W maju dwugodzinny strajk pielęgniarek
- Za pracę tak ciężką i odpowiedzialną nie ma godziwego wynagrodzenia, można być sekretarką i tyle samo zarabiać - mówi Krystyna Ptok, szefowa Ogólnopolskiego Związku Zawodowego Pielęgniarek i Położnych. Zapowiedziała też strajk na szeroką skalę.
- Chcemy poprawy warunków pracy tu i teraz, nie mamy czasu czekać na rok 2027, wtedy średni wiek pielęgniarki to będzie 57 lat - mówiła dziś na antenie Radia Zet Krystyna Ptok.
Przewodnicząca Ogólnopolskiego Związku Zawodowego Pielęgniarek i Położnych wskazała na dramatyczne warunki pracy medyków zaangażowanych w walkę z pandemią.
- Jest nas za mało na taką liczbę pacjentów. Kiedy umiera pacjent, czasem nie wiemy już, czy nie zmarł przypadkiem przez nasze zaniedbanie, bo personel był w tym czasie przy innym chorym - przyznała.
Jej zdaniem, personel medyczny już teraz zmaga się z zespołem stresu pourazowego przez natężenie pracy w szpitalach.

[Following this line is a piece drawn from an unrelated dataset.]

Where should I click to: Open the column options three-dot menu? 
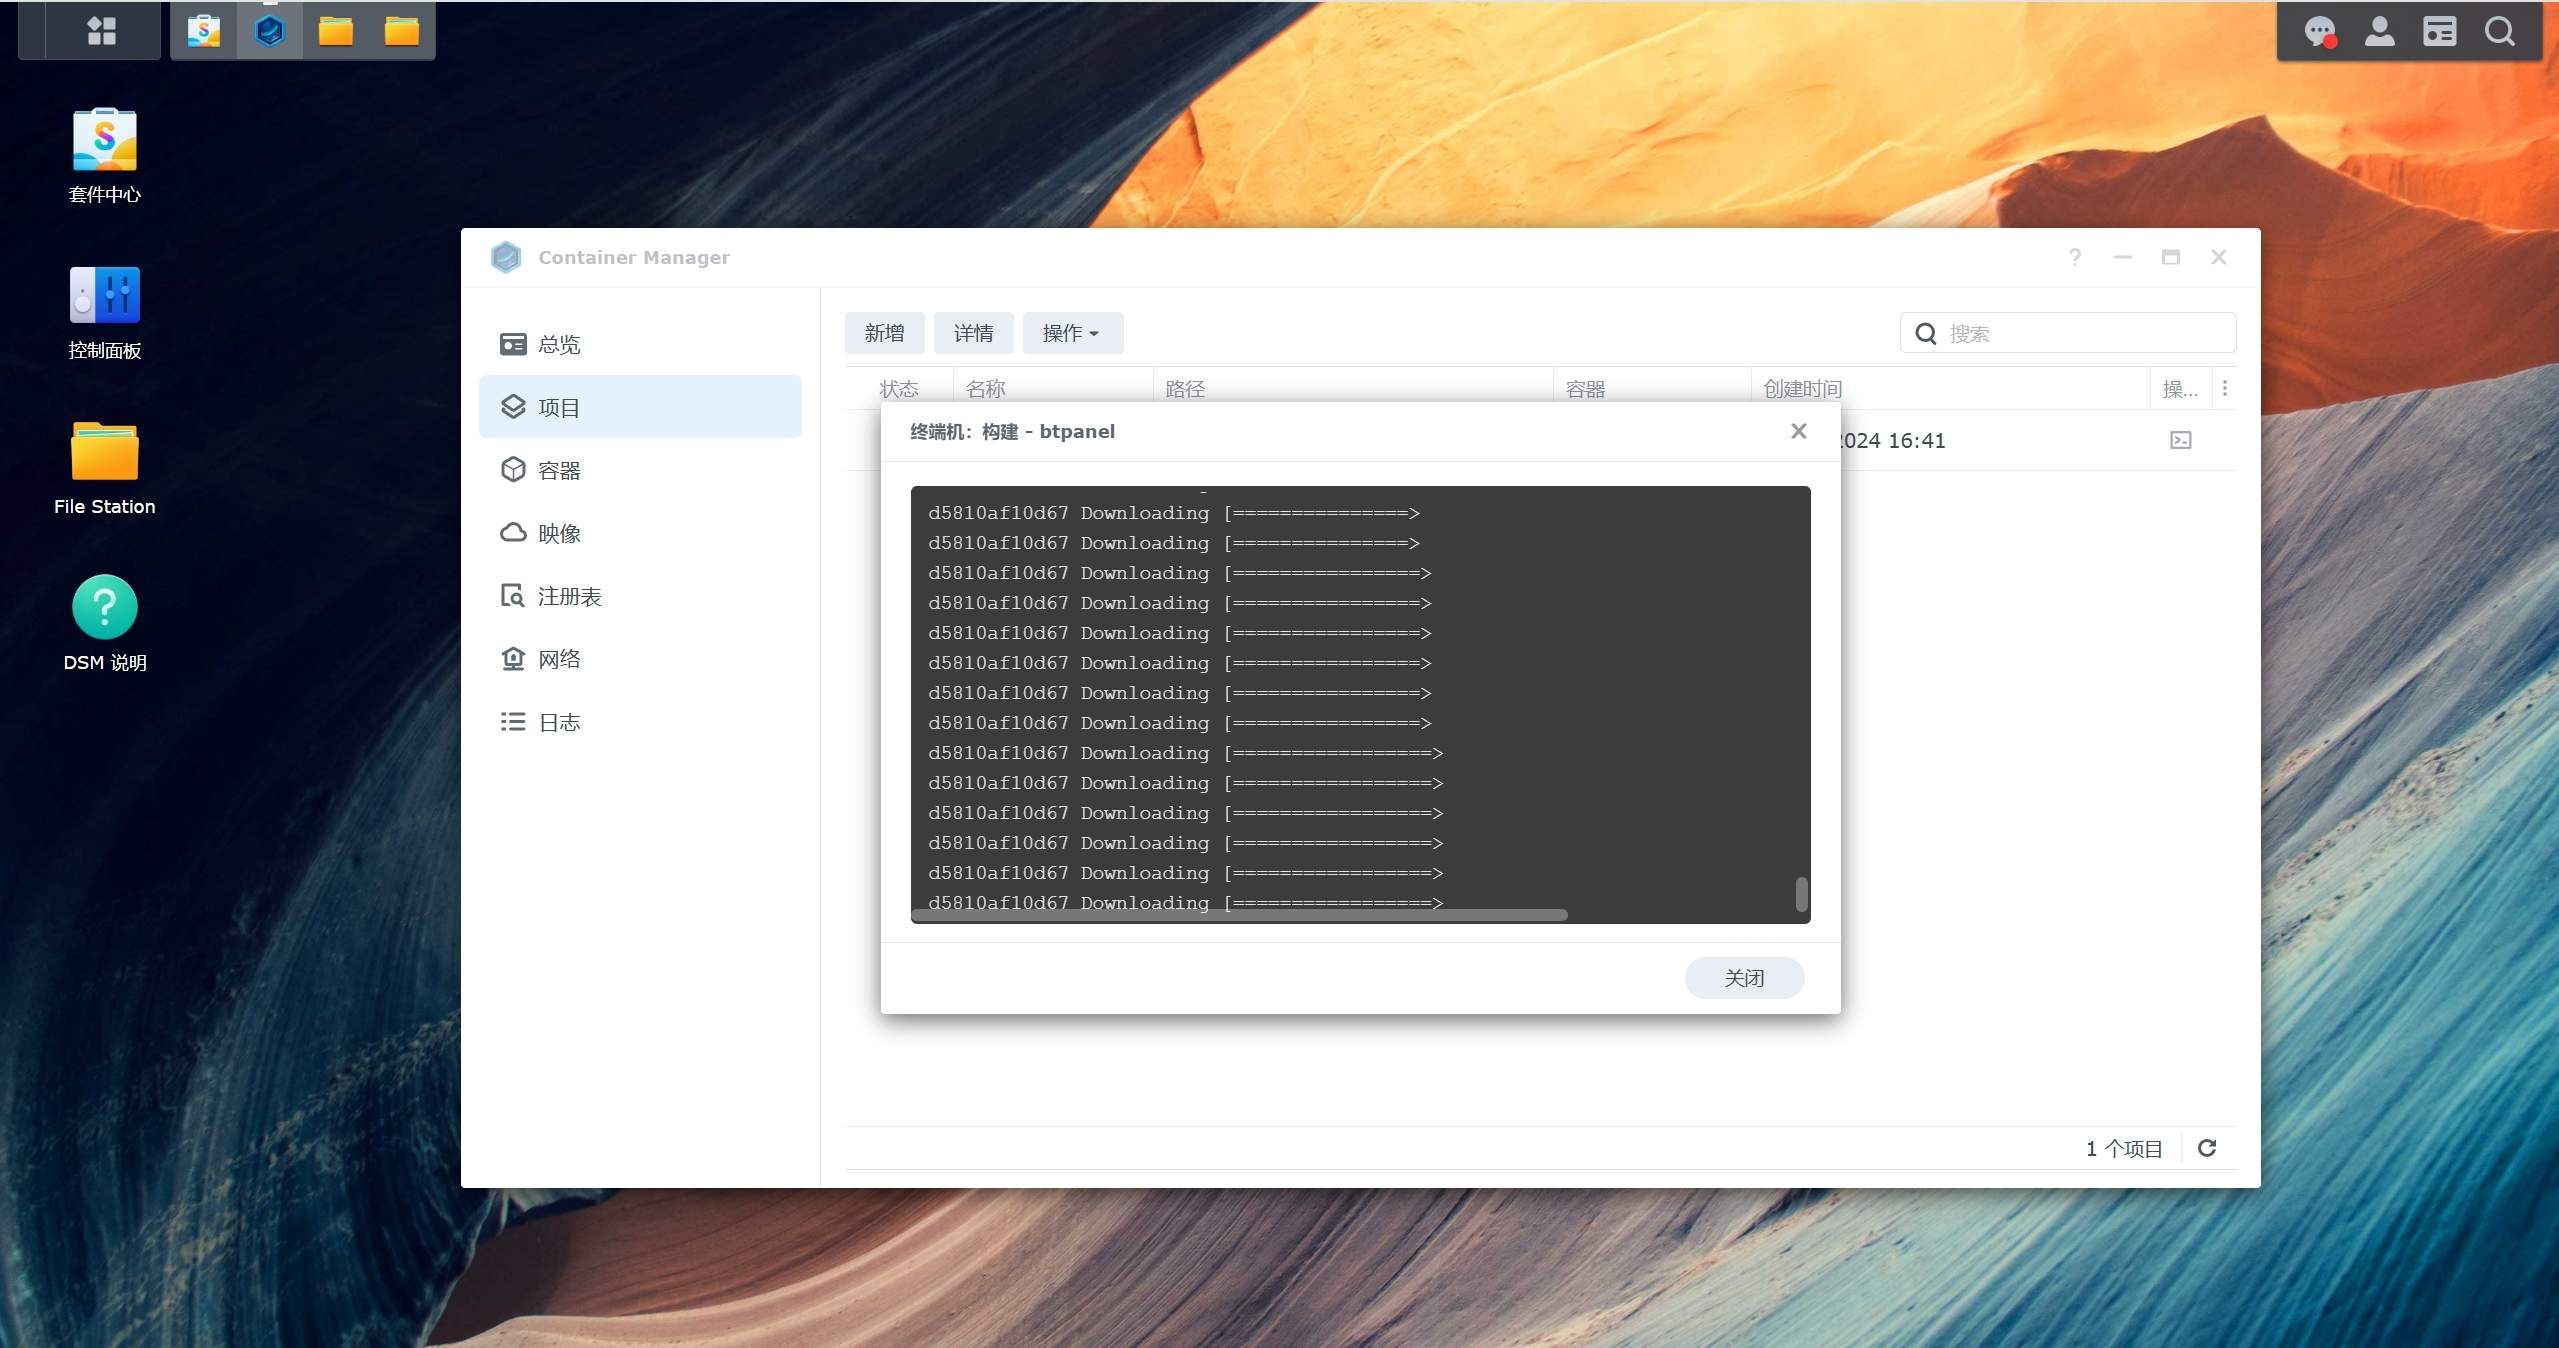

- Z oddziałów wywozimy tygodniowo tylu zmarłych, ilu wcześniej wywoziliśmy w ciągu miesiąca lub kwartału. Pracujemy w ekstremalnym tempie, stresie, pod ogromną presją i często w obliczu śmierci. Nie potrafimy przejść obok tego obojętnie - mówiła niedawno w rozmowie z Wirtualną Polską Krystyna Ptok.
Będzie strajk pielęgniarek
Rozmówczyni Radia Zet przyznała, że w związku z obecną sytuacją, pielęgniarki planują dwugodzinny strajk. Ma on odbyć się już w maju.
- Nie wiemy jeszcze dokładnie kiedy, musimy wziąć pod uwagę sytuację epidemiologiczną w kraju - mówiła.
Jego forma nie jest jeszcze znana, zdaniem szefowej Ogólnopolskiego Związku Zawodowego Pielęgniarek i Położnych, musi on odbyć się w etyczny wobec pacjentów sposób.